All of this is thought to impress the client, even if no one at their end can actually understand any of it. 

The translation buyer simply wants to get their text translated to one or many languages, accomplish that with reasonably good quality and at a reasonable price that they can fit in their budget, and finally, within a reasonable time frame.

If they get a response from a real person who clearly knows what he is talking about and offers these goals for their project, surely everyone in the process will be satisfied (except perhaps the sellers of the “systems” who assure us that they will eliminate much of our costs and make our work faster and easier – oh yeah?)

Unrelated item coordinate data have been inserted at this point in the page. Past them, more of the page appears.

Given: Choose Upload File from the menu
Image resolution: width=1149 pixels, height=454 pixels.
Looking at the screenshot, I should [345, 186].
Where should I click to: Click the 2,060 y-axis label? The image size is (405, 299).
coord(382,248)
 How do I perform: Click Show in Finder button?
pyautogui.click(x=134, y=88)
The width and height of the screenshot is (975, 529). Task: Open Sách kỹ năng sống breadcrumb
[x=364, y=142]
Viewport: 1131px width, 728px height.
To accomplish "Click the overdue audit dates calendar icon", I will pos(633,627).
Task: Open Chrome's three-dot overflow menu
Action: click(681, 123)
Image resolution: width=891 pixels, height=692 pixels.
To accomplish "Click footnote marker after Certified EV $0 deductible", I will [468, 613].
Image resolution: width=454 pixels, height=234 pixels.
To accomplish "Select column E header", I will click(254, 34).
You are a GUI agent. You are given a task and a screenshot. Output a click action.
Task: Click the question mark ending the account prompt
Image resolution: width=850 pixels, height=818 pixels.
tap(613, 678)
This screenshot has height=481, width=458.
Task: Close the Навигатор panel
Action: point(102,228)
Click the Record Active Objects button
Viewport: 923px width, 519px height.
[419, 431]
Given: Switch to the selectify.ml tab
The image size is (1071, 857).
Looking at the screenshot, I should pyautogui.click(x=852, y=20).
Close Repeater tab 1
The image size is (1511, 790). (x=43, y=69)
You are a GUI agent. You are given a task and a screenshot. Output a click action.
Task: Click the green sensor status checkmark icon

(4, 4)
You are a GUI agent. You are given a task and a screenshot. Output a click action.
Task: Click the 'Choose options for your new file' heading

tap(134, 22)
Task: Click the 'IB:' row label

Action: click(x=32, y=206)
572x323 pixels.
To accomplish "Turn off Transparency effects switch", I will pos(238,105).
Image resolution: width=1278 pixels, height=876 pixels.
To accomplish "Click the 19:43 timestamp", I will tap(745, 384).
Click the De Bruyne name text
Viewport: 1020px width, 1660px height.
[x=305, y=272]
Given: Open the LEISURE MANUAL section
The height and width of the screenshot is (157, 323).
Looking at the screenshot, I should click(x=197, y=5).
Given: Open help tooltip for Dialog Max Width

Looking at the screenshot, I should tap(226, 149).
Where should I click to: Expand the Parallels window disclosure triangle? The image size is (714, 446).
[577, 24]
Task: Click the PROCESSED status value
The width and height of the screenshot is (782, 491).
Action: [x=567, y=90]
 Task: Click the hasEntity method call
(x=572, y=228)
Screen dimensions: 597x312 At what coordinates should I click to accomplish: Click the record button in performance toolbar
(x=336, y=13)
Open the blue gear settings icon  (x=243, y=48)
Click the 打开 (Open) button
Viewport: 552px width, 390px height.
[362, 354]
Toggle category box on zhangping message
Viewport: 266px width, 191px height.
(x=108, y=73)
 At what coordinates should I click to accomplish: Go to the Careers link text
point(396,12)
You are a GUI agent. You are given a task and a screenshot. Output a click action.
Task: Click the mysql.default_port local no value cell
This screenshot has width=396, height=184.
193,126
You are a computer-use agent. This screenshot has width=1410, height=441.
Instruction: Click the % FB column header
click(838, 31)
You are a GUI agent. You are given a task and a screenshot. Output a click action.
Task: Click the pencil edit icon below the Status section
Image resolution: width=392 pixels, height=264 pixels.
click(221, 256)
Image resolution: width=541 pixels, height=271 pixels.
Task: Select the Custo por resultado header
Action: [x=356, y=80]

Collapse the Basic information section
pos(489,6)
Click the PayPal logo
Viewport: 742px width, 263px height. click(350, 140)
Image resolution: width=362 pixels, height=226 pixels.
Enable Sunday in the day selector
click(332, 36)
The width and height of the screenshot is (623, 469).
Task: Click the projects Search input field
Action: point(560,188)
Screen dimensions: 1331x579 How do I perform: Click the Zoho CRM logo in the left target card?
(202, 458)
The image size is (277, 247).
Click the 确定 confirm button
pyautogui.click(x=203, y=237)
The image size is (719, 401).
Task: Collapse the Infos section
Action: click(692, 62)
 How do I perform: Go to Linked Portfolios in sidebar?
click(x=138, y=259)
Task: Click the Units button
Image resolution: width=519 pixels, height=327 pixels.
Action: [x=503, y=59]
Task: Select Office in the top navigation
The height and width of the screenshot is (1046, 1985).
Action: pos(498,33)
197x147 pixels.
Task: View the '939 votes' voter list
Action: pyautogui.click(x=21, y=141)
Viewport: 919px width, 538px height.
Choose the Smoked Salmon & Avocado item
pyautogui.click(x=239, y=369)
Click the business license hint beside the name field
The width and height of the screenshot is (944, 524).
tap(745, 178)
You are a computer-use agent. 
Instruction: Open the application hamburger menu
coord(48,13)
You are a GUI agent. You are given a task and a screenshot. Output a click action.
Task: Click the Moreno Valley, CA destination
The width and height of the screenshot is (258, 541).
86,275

Admerix is one company who still lives in the real world. We believe that it is essential to have trained and experienced industry veteran project managers overseeing every project from inception to final delivery. Critical errors are avoided, time is saved in every step, alternatives are applied should things look like not going to plan, and the end client is kept in the loop with reasonable and rational explanations of each step.

Automated systems cannot help me when I call up the bank with an account inquiry--I need a real person who is experienced with the banking system and how to handle my problem.

In the translation and localization business, it is even more critical for customers to deal with industry veteran people, and not a “system” no matter how smart we are told that system has been made.